Castlevania II: Belmont's Revenge (1991)
At first glance, Castlevania II: Belmont's Revenge suggests Konami has finally learned how to create an atmospheric advertisement. Here we see Dracula's ominous castle, located nearby a futuristic tube city. It's late at night and the only reason you can see the treacherous path is because of the nasty lightning storm. And we haven't even started talking about the zombies, werewolves and monsters standing guard outside the castle. It looks like Konami finally figured out how to promote Castlevania.

But let's bring down the excitement, because this Game Boy advertisement is guilty of using the same tired cliches we've seen in Simon's Quest and Dracula's Curse. Instead of selling us on the spooky tone, Konami undercuts the atmosphere with a pithy description and a cheesy tagline. Even the population sign is back, this time with a new spin on the joke featured in the Castlevania II advertisement.

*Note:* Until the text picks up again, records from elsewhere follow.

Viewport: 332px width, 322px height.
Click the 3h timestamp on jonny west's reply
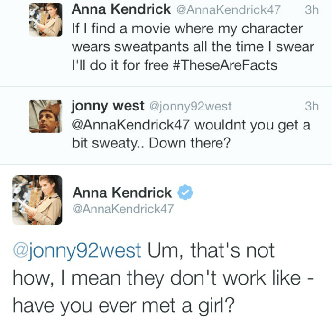[312, 107]
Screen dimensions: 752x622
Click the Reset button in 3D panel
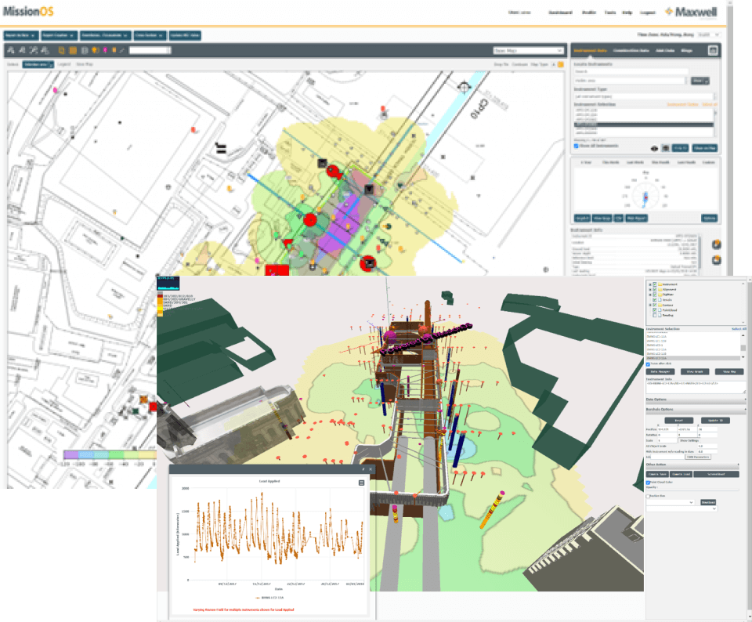[x=678, y=421]
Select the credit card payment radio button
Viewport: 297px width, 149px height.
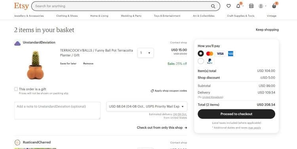pos(201,54)
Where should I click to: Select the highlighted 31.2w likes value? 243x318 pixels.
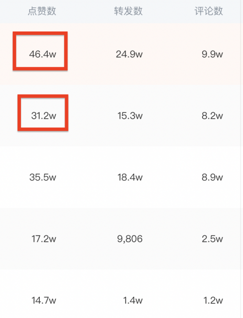tap(44, 116)
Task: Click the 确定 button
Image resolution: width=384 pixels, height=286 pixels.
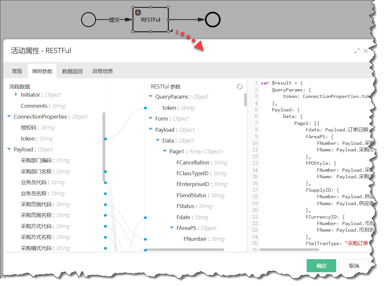Action: pyautogui.click(x=321, y=266)
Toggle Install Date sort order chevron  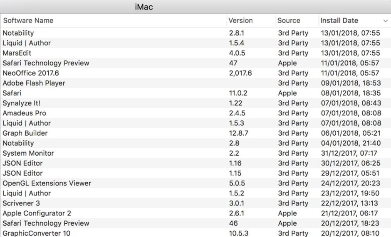385,21
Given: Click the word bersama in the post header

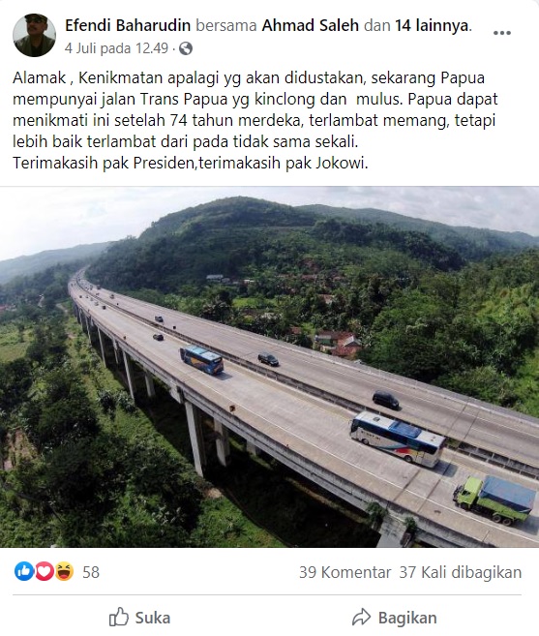Looking at the screenshot, I should (226, 25).
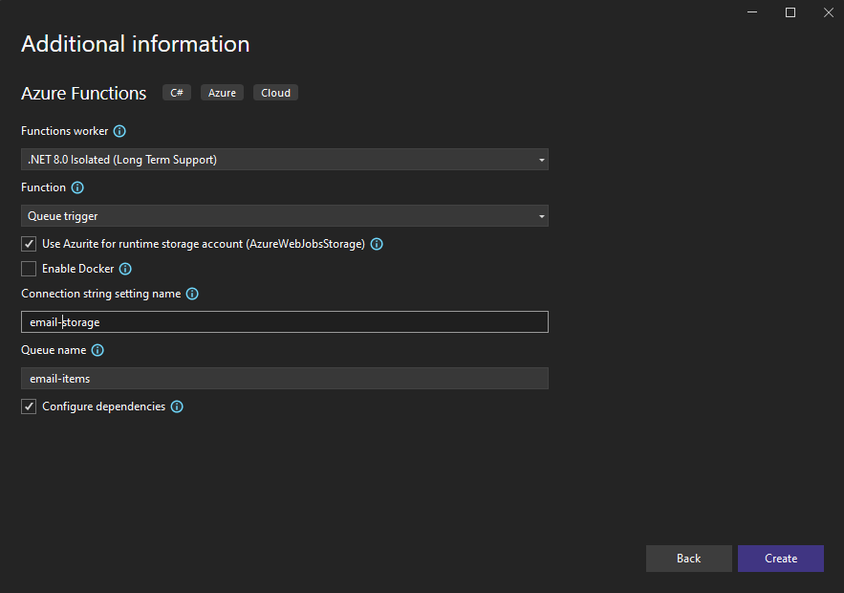Open the Function trigger dropdown

pyautogui.click(x=284, y=216)
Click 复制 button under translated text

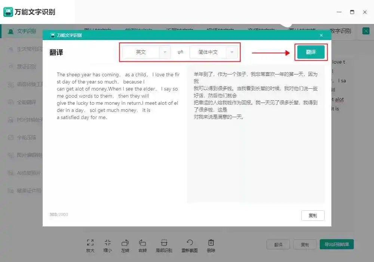coord(313,216)
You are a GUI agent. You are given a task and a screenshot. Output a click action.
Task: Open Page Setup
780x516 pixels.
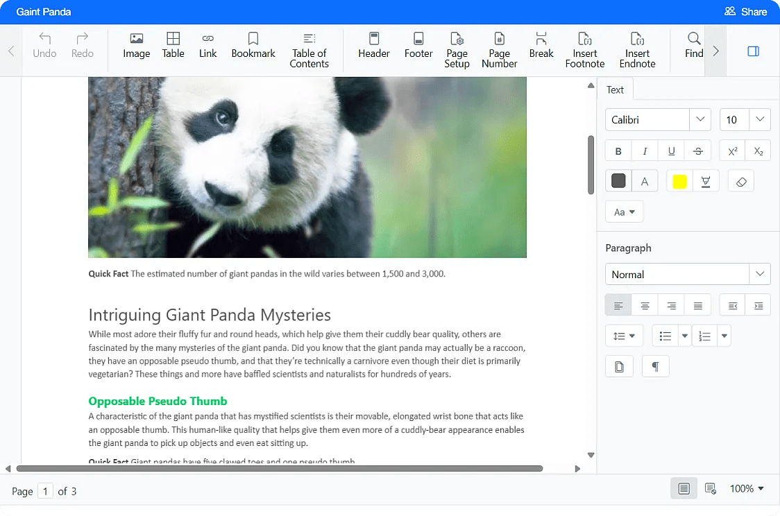[457, 49]
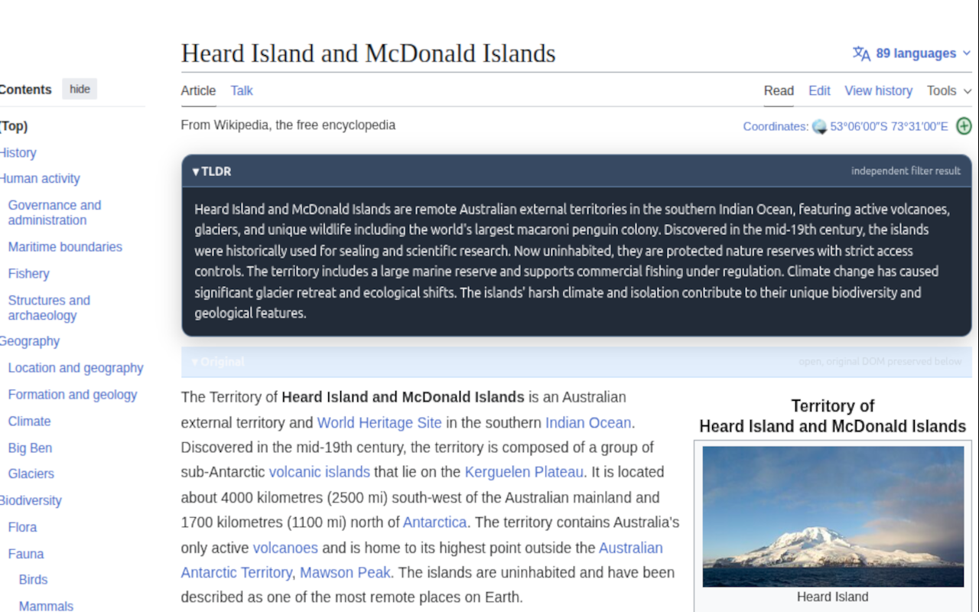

And as far as taglines go, "Looks like Drac's back in town" is one of the worst. That's said with a level of indifference, like if a friend told you that an old flame was visiting for the weekend. But this isn't some old girlfriend; it's the world's most dangerous vampire, who, according to this very advertisement, has killed at least 350 people. Perhaps a more appropriate tagline would have been: "RUN FOR YOUR LIVES!!! DRACULA IS KILLING EVERYBODY!!!"

Castlevania: Bloodlines (1994)
Bloodlines may have been the first Castlevania game on a Sega console, but you would never know it based on this 1994 advertisement. It's as if the marketing department hasn't missed a beat, employing terrible word play that continues to undermine the creepy atmosphere. Thankfully the visual gags are kept to a minimum and there isn't a gimmicky contest competing for your attention, suggesting that maybe Konami has learned from their past mistakes.

As the tagline reads, "The plot thickens." That's funny because it's a picture of a cemetery with burial plots. It's a word play intended to make you laugh and sell you on two members of the Belmont clan going head-to-head with Dracula. The word play is continued in the description, when Konami "unearths" this new Castlevania game. Get it? It's a joke playing on the imagery of the two exhumed burial plots. This too is intended to make you laugh.

I describe all this not because I feel you don't understand the fundamentals of comedy, but rather because this ad isn't even trying. There isn't even a castle in the background, just fake grass and spooky trees. This looks more like the beginnings of a bad Nintendo Power cover than a proper advertisement. And just when you think you've heard the worst cemetery pun, Konami leaves you with this gem: "Just remember that you already have one foot in the grave." I give up.